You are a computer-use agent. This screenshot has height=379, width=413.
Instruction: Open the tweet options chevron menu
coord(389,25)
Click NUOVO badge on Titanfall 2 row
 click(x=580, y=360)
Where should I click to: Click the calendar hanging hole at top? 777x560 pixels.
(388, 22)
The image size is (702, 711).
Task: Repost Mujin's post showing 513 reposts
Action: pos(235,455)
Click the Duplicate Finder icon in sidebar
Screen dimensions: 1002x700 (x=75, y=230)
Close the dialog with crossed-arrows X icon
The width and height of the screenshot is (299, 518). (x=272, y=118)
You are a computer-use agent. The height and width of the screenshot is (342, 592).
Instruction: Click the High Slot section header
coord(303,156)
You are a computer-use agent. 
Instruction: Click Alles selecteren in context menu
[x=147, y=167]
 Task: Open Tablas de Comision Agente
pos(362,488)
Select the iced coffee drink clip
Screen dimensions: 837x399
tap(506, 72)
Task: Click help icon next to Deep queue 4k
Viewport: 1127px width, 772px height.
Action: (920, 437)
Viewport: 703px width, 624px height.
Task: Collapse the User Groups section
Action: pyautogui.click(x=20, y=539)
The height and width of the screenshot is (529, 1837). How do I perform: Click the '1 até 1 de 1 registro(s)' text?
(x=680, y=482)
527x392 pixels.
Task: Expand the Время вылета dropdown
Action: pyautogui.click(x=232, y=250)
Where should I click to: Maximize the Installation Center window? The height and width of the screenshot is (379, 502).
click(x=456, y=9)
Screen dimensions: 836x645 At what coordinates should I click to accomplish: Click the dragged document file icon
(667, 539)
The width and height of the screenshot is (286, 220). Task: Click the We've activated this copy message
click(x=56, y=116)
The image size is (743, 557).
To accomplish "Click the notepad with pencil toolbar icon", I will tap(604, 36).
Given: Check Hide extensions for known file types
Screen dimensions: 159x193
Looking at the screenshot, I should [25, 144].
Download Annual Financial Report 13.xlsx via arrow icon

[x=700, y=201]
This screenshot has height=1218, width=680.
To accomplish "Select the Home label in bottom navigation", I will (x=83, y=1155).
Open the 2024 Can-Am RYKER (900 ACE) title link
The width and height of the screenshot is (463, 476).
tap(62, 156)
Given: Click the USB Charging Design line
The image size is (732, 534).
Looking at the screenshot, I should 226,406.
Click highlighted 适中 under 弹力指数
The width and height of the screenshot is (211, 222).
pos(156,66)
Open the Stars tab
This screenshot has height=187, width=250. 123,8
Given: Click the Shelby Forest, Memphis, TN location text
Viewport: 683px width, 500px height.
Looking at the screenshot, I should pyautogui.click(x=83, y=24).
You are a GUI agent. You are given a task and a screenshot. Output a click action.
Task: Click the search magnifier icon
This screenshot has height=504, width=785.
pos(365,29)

........

> [AIM OF THE TASK]:
All of the data must be returned exactly.

> [RESPONSE BOX]:
You are a computer-use agent. This screenshot has height=379, width=413.
Instruction: Open the tweet options chevron menu
coord(389,25)
Click NUOVO badge on Titanfall 2 row
 click(x=580, y=360)
Where should I click to: Click the calendar hanging hole at top? 777x560 pixels.
(388, 22)
The image size is (702, 711).
Task: Repost Mujin's post showing 513 reposts
Action: pos(235,455)
Click the Duplicate Finder icon in sidebar
Screen dimensions: 1002x700 (x=75, y=230)
Close the dialog with crossed-arrows X icon
The width and height of the screenshot is (299, 518). (x=272, y=118)
You are a computer-use agent. The height and width of the screenshot is (342, 592).
Instruction: Click the High Slot section header
coord(303,156)
You are a computer-use agent. 
Instruction: Click Alles selecteren in context menu
[x=147, y=167]
 Task: Open Tablas de Comision Agente
pos(362,488)
Select the iced coffee drink clip
Screen dimensions: 837x399
tap(506, 72)
Task: Click help icon next to Deep queue 4k
Viewport: 1127px width, 772px height.
Action: (920, 437)
Viewport: 703px width, 624px height.
Task: Collapse the User Groups section
Action: pyautogui.click(x=20, y=539)
The height and width of the screenshot is (529, 1837). How do I perform: Click the '1 até 1 de 1 registro(s)' text?
(x=680, y=482)
527x392 pixels.
Task: Expand the Время вылета dropdown
Action: pyautogui.click(x=232, y=250)
Where should I click to: Maximize the Installation Center window? The height and width of the screenshot is (379, 502).
click(x=456, y=9)
Screen dimensions: 836x645 At what coordinates should I click to accomplish: Click the dragged document file icon
(667, 539)
The width and height of the screenshot is (286, 220). Task: Click the We've activated this copy message
click(x=56, y=116)
The image size is (743, 557).
To accomplish "Click the notepad with pencil toolbar icon", I will tap(604, 36).
Given: Check Hide extensions for known file types
Screen dimensions: 159x193
Looking at the screenshot, I should [25, 144].
Download Annual Financial Report 13.xlsx via arrow icon

[x=700, y=201]
This screenshot has height=1218, width=680.
To accomplish "Select the Home label in bottom navigation", I will (x=83, y=1155).
Open the 2024 Can-Am RYKER (900 ACE) title link
The width and height of the screenshot is (463, 476).
tap(62, 156)
Given: Click the USB Charging Design line
The image size is (732, 534).
Looking at the screenshot, I should 226,406.
Click highlighted 适中 under 弹力指数
The width and height of the screenshot is (211, 222).
pos(156,66)
Open the Stars tab
This screenshot has height=187, width=250. 123,8
Given: Click the Shelby Forest, Memphis, TN location text
Viewport: 683px width, 500px height.
Looking at the screenshot, I should pyautogui.click(x=83, y=24).
You are a GUI agent. You are given a task and a screenshot. Output a click action.
Task: Click the search magnifier icon
This screenshot has height=504, width=785.
pos(365,29)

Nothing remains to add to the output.